PROBLEM TO WORK ON:
Reproduce word for word the lines between the one containing "The width and" and the end of the entries below, both inclusive; leave out pictures.

(Records contained in a dataset)
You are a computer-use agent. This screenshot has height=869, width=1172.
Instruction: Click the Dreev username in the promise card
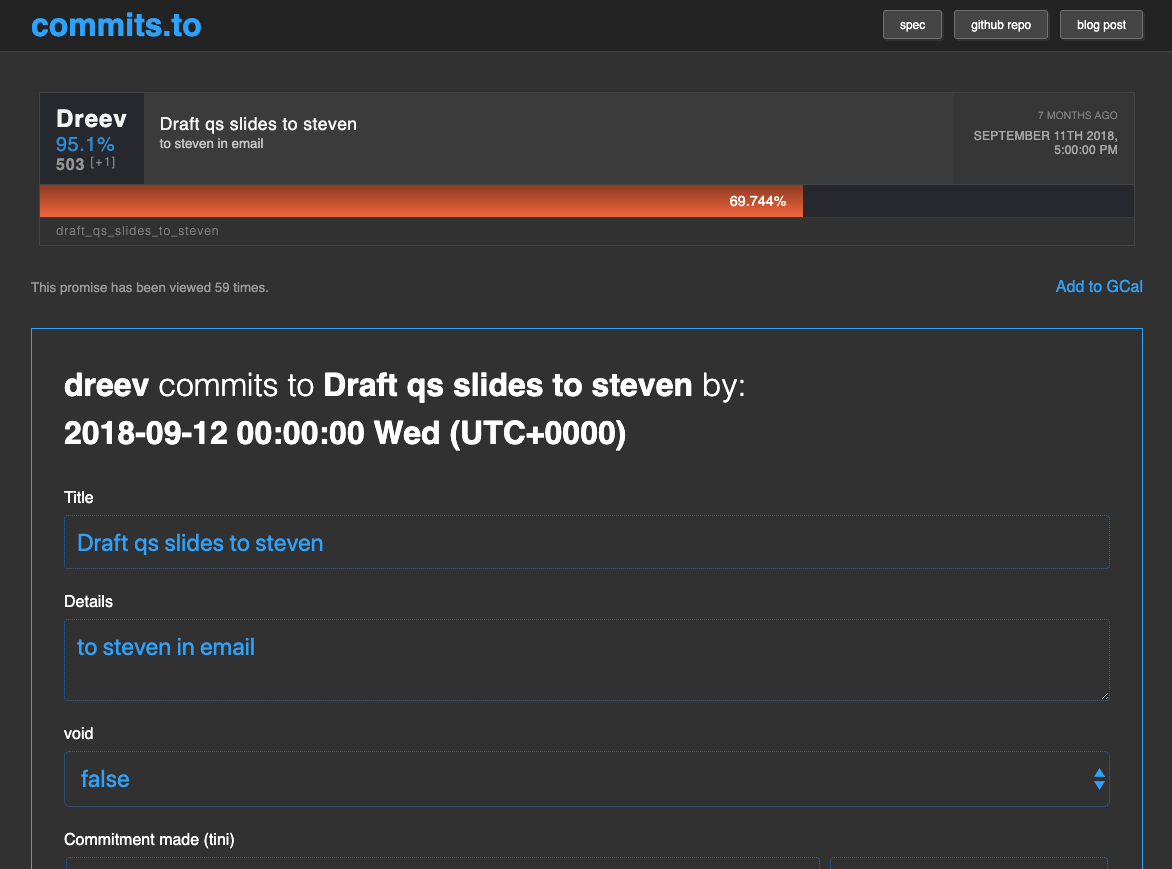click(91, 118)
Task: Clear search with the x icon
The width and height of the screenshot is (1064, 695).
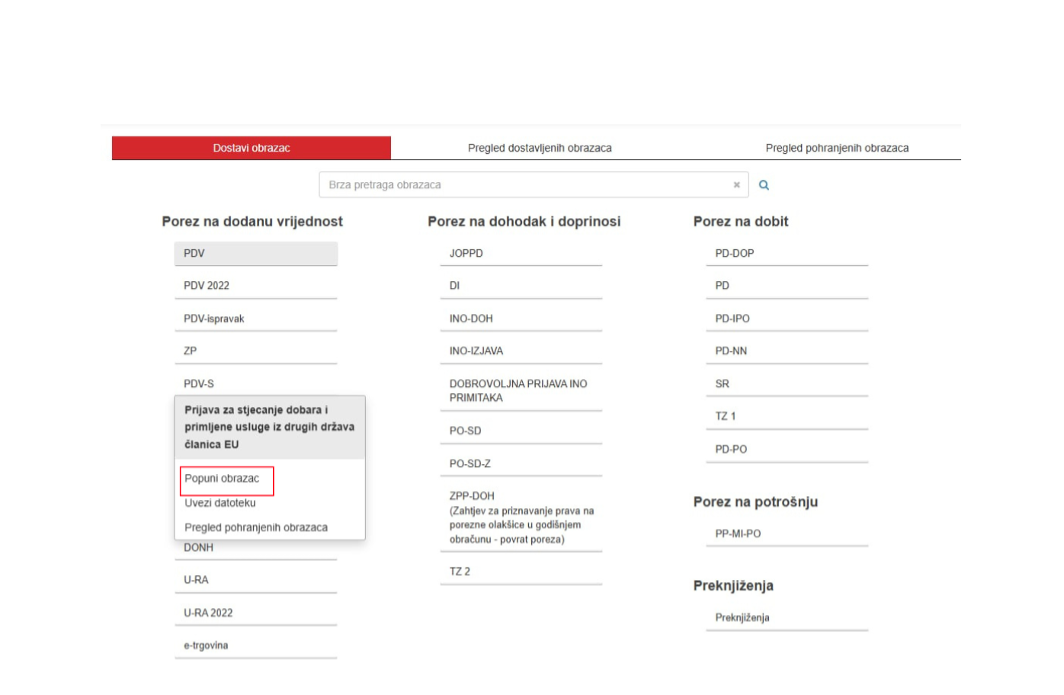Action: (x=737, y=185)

COMPLETED TASK:
The width and height of the screenshot is (1064, 695).
Action: (x=737, y=185)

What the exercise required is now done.